ATTENZIONE su indicazione dell'autore, la recensione potrebbe contenere anticipazioni della trama

Durante il film sentivo una sensazione di vuoto,le scene susseguivano ma era come se non accadesse nulla,si sente di sottofondo anche una sensazione di sconforto, a tratti di noia.
Poi ho capito… è quello che provano i personaggi! . Il film riesce a trasmetterti perfettamente un sentimento difficile da descrivere che Charlotte cerca,sfogandosi al telefono, di spiegare raccontando questo stato di apatia e di lontananza dal mondo circostante, eppure trova un complice: Bob Harris, personaggio completamente diverso da lei, già solo guardando l’età dei due, dove la giovinezza di lei quasi rappresenta l’ingenuità,le speranze adolescenziali messe nel disastrato e “intraducibile”mondo degli adulti, mentre lui ormai intinto,praticamente arreso,con cinismo e indifferenza alla consapevolezza della dura vita di tutti i giorni.
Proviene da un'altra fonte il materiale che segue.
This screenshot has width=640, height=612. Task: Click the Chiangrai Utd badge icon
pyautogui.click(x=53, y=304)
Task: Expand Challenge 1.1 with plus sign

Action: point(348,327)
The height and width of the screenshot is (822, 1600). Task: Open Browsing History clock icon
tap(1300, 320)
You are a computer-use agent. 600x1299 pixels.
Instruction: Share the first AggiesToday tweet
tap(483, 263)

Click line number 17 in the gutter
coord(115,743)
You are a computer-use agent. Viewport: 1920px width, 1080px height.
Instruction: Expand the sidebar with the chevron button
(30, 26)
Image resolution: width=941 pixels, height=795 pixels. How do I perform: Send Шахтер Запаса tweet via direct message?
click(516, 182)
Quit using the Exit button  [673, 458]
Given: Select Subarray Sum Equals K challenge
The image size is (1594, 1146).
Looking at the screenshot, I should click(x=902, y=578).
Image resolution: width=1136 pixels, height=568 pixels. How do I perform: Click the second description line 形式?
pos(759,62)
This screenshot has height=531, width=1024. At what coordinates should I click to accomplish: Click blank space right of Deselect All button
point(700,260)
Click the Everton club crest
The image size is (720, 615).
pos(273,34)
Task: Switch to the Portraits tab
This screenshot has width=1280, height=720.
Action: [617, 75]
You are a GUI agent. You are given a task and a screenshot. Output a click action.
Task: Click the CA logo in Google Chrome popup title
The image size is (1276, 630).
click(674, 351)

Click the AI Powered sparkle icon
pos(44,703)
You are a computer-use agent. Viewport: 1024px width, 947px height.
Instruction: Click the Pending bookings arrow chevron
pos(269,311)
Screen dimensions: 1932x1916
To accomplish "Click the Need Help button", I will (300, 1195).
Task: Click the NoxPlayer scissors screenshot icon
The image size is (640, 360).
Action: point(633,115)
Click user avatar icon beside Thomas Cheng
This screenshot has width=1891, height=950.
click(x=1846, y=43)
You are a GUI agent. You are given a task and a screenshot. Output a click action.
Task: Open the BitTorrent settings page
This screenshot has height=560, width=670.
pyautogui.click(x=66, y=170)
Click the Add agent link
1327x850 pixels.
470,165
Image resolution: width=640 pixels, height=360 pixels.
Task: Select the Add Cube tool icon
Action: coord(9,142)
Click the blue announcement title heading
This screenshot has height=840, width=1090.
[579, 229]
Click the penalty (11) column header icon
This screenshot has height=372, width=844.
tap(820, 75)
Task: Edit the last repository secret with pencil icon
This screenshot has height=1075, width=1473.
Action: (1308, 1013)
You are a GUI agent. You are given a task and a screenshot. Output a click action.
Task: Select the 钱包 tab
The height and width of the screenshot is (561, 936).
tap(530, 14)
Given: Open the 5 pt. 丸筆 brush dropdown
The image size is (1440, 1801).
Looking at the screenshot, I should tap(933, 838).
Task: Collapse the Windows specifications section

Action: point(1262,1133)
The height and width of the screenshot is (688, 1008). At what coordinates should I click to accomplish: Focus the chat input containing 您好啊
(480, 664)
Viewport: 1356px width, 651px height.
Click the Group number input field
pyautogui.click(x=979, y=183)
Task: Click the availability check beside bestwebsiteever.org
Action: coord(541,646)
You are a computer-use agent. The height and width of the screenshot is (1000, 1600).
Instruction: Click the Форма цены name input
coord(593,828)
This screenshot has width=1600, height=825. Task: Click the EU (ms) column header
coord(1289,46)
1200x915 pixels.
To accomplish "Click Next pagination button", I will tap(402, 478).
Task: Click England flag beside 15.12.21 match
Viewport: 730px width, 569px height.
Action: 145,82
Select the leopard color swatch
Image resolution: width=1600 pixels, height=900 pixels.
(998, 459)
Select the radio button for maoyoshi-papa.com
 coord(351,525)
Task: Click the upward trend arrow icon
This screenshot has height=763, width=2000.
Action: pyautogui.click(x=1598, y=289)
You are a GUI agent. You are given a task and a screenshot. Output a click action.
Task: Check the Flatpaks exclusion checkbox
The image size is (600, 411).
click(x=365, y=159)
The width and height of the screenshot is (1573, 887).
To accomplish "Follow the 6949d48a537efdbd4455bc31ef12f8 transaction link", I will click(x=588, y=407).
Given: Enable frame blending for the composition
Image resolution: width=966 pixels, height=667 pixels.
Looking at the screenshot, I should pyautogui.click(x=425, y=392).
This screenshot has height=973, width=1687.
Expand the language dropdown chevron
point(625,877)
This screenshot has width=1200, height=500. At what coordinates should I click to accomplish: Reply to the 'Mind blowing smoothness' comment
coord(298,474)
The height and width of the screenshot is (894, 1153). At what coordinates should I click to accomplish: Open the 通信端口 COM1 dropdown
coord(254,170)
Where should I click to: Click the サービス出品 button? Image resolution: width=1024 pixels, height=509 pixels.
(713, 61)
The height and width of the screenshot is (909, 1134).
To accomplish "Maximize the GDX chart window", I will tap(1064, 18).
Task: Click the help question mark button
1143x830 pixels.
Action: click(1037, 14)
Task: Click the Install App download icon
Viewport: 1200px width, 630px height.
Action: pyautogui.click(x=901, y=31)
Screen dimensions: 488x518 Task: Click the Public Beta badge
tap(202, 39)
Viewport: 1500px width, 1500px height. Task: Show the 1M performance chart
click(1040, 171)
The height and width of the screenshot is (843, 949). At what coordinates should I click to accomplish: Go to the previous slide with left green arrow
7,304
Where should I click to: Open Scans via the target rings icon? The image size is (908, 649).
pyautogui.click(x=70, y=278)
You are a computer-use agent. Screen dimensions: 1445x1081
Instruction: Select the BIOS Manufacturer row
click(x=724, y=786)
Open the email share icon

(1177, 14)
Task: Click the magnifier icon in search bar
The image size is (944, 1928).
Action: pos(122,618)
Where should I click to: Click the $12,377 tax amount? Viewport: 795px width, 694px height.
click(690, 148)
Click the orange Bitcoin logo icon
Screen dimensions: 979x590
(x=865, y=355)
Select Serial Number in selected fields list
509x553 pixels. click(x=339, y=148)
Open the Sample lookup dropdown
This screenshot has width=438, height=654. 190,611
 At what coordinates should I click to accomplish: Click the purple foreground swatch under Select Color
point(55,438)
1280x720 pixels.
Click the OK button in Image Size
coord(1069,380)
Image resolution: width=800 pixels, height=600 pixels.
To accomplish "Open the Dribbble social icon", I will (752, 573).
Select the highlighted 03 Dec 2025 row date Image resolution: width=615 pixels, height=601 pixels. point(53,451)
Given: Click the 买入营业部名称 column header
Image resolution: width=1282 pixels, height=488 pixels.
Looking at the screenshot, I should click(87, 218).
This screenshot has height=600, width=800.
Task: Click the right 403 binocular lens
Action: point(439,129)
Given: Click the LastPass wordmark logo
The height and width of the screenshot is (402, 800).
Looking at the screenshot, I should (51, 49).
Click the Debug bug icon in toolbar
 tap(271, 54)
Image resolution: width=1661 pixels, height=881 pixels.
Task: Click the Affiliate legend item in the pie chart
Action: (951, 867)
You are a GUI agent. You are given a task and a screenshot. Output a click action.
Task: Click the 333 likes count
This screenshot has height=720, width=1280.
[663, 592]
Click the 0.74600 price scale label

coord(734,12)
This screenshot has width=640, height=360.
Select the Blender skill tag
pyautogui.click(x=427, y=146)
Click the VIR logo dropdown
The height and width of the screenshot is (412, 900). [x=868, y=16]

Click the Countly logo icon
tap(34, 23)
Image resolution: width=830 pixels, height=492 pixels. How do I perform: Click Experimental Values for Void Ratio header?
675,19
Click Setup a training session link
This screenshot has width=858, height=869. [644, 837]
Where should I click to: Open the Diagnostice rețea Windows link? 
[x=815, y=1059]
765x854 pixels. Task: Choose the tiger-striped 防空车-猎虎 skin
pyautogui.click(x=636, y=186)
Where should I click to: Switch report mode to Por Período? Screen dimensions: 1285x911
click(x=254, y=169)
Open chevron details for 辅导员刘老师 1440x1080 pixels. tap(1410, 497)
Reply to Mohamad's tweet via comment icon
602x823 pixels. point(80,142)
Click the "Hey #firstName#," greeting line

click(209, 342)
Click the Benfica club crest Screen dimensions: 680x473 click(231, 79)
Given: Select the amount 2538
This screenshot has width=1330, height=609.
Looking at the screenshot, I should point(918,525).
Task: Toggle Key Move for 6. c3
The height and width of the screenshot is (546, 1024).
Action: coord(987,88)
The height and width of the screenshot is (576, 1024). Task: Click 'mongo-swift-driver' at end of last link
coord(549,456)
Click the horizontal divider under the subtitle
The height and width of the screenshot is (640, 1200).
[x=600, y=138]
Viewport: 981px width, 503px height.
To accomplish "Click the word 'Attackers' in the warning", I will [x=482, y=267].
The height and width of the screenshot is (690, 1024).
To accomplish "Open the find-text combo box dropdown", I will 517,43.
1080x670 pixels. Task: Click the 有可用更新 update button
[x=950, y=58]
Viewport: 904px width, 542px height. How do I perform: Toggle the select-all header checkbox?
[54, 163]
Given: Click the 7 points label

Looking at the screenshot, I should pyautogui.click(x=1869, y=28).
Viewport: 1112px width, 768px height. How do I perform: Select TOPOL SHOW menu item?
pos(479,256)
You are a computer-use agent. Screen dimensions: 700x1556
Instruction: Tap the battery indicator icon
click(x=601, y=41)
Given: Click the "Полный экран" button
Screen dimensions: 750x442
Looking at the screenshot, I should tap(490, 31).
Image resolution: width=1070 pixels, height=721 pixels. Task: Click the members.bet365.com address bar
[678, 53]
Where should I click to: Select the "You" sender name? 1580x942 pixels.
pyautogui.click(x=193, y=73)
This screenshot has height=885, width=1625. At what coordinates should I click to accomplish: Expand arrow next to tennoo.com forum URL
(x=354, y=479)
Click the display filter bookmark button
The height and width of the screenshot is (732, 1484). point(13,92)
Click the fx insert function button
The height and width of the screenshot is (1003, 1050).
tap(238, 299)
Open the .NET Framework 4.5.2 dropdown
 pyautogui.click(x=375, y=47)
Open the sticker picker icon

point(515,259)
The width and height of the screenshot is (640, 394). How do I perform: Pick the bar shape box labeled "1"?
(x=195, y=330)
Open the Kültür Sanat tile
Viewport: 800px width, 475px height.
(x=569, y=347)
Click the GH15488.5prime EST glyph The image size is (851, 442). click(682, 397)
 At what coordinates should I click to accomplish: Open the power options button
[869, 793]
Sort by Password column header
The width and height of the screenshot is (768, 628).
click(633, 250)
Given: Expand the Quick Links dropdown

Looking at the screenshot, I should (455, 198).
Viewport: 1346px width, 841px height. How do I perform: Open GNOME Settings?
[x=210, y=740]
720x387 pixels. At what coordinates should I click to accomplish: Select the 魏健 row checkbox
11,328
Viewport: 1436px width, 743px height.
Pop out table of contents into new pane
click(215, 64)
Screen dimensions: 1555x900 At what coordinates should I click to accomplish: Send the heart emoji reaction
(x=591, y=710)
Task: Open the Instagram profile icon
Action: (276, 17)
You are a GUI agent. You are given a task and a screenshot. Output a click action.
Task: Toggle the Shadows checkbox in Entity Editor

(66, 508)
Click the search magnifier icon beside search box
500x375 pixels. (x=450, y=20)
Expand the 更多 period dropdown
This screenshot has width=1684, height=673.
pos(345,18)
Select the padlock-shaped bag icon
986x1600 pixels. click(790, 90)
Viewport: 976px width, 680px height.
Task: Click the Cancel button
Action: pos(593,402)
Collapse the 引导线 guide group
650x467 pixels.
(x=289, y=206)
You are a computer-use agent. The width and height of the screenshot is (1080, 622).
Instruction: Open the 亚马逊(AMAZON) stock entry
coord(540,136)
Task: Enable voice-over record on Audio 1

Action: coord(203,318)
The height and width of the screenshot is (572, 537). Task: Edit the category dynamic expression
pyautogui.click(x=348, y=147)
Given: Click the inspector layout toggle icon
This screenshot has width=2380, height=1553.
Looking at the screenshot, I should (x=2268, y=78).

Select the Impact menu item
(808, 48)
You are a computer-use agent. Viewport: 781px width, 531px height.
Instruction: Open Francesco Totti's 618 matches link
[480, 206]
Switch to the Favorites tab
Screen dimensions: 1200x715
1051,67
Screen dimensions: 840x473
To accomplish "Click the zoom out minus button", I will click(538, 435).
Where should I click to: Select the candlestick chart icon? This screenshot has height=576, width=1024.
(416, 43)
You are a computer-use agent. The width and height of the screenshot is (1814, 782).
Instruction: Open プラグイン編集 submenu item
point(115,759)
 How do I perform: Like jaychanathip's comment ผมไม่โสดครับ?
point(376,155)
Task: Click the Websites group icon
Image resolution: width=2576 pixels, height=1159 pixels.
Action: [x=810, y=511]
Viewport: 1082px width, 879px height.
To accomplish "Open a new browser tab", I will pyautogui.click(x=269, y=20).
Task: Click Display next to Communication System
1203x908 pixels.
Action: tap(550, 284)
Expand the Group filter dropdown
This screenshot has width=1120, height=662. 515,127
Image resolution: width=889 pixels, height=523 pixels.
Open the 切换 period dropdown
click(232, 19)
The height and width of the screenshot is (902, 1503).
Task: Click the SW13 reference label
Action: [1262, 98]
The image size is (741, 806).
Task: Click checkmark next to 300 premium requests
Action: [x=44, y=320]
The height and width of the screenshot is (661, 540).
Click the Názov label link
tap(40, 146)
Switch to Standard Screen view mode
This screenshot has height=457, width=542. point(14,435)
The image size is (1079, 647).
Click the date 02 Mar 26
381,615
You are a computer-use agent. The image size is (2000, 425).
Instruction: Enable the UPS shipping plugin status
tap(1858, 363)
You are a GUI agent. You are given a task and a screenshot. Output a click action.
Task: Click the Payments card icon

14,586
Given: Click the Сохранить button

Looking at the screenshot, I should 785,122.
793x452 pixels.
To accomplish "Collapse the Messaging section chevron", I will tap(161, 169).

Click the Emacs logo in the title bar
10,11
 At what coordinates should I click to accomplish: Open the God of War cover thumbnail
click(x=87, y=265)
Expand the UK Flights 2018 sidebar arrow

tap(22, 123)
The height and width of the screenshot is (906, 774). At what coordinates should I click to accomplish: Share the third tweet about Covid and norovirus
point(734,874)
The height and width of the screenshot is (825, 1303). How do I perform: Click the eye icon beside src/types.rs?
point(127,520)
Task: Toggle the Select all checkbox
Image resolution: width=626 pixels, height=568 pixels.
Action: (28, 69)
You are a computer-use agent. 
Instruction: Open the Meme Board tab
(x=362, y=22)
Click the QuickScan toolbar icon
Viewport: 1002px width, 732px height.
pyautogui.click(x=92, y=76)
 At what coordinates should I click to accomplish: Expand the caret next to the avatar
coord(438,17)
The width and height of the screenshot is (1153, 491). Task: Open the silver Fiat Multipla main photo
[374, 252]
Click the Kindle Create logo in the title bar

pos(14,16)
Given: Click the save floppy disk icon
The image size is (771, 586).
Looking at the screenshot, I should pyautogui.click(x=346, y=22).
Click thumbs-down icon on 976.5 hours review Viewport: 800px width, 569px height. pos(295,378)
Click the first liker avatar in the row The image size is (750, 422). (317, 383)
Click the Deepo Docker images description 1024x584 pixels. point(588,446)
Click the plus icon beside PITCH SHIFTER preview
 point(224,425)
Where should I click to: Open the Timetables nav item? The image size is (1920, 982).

Tuttavia riescono a ritrovarsi l’uno nell’altro lo stesso sentimento di vuoto interiore e di incompletezza già dal primo sguardo. i due iniziano una relazione amorosa platonica quasi spinta dalla condizione umana di un animo irrequieto sempre in cerca di stimoli.
Bellissimo il sussurro nella scena finale che ci lascia a metà ,senza sapere nulla, ma completa tutto,bastava un sussurro nella caotica Tokyo per riuscire a comprendersi.